▶ [Objective] Reproduce each line of the records below, character for character, from the first to the last.
┌─ Data entries
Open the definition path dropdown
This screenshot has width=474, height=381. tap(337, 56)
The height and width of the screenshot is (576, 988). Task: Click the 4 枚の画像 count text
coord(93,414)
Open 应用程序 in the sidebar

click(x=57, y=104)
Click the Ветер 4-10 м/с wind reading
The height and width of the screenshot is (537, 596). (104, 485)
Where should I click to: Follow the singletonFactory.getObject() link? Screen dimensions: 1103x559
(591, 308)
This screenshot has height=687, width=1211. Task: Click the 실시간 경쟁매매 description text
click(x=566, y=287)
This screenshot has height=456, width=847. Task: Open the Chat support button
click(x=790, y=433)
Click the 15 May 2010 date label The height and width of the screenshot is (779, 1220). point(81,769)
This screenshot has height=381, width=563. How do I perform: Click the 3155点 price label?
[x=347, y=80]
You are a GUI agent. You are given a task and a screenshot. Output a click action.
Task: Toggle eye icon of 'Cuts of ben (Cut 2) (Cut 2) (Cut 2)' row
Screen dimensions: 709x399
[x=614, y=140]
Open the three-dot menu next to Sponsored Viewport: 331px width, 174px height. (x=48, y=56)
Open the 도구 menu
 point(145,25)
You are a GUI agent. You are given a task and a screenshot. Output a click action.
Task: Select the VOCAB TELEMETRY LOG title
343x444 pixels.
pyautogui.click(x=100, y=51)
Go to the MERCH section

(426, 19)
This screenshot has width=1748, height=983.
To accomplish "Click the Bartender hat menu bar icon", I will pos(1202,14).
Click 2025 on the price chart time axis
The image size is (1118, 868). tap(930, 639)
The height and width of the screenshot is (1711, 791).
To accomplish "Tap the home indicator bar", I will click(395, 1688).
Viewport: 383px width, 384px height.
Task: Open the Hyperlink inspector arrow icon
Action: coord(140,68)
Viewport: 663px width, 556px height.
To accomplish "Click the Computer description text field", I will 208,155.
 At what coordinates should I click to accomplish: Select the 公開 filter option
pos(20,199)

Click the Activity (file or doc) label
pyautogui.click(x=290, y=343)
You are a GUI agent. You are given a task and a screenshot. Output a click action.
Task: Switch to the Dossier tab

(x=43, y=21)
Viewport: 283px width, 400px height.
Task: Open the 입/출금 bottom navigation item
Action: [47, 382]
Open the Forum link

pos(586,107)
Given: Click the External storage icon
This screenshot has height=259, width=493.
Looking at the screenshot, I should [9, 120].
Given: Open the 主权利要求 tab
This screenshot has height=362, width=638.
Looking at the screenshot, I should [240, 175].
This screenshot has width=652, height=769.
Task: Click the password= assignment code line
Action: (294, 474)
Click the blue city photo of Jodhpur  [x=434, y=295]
└─
▶ [Completed exercise]
Open the definition path dropdown
This screenshot has width=474, height=381. tap(337, 56)
The height and width of the screenshot is (576, 988). Task: Click the 4 枚の画像 count text
coord(93,414)
Open 应用程序 in the sidebar

click(x=57, y=104)
Click the Ветер 4-10 м/с wind reading
The height and width of the screenshot is (537, 596). (104, 485)
Where should I click to: Follow the singletonFactory.getObject() link? Screen dimensions: 1103x559
(591, 308)
This screenshot has height=687, width=1211. Task: Click the 실시간 경쟁매매 description text
click(x=566, y=287)
This screenshot has height=456, width=847. Task: Open the Chat support button
click(x=790, y=433)
Click the 15 May 2010 date label The height and width of the screenshot is (779, 1220). point(81,769)
This screenshot has height=381, width=563. How do I perform: Click the 3155点 price label?
[x=347, y=80]
You are a GUI agent. You are given a task and a screenshot. Output a click action.
Task: Toggle eye icon of 'Cuts of ben (Cut 2) (Cut 2) (Cut 2)' row
Screen dimensions: 709x399
[x=614, y=140]
Open the three-dot menu next to Sponsored Viewport: 331px width, 174px height. (x=48, y=56)
Open the 도구 menu
 point(145,25)
You are a GUI agent. You are given a task and a screenshot. Output a click action.
Task: Select the VOCAB TELEMETRY LOG title
343x444 pixels.
pyautogui.click(x=100, y=51)
Go to the MERCH section

(426, 19)
This screenshot has width=1748, height=983.
To accomplish "Click the Bartender hat menu bar icon", I will pos(1202,14).
Click 2025 on the price chart time axis
The image size is (1118, 868). tap(930, 639)
The height and width of the screenshot is (1711, 791).
To accomplish "Tap the home indicator bar", I will click(395, 1688).
Viewport: 383px width, 384px height.
Task: Open the Hyperlink inspector arrow icon
Action: coord(140,68)
Viewport: 663px width, 556px height.
To accomplish "Click the Computer description text field", I will 208,155.
 At what coordinates should I click to accomplish: Select the 公開 filter option
pos(20,199)

Click the Activity (file or doc) label
pyautogui.click(x=290, y=343)
You are a GUI agent. You are given a task and a screenshot. Output a click action.
Task: Switch to the Dossier tab

(x=43, y=21)
Viewport: 283px width, 400px height.
Task: Open the 입/출금 bottom navigation item
Action: [47, 382]
Open the Forum link

pos(586,107)
Given: Click the External storage icon
This screenshot has height=259, width=493.
Looking at the screenshot, I should [9, 120].
Given: Open the 主权利要求 tab
This screenshot has height=362, width=638.
Looking at the screenshot, I should [240, 175].
This screenshot has width=652, height=769.
Task: Click the password= assignment code line
Action: (294, 474)
Click the blue city photo of Jodhpur  [x=434, y=295]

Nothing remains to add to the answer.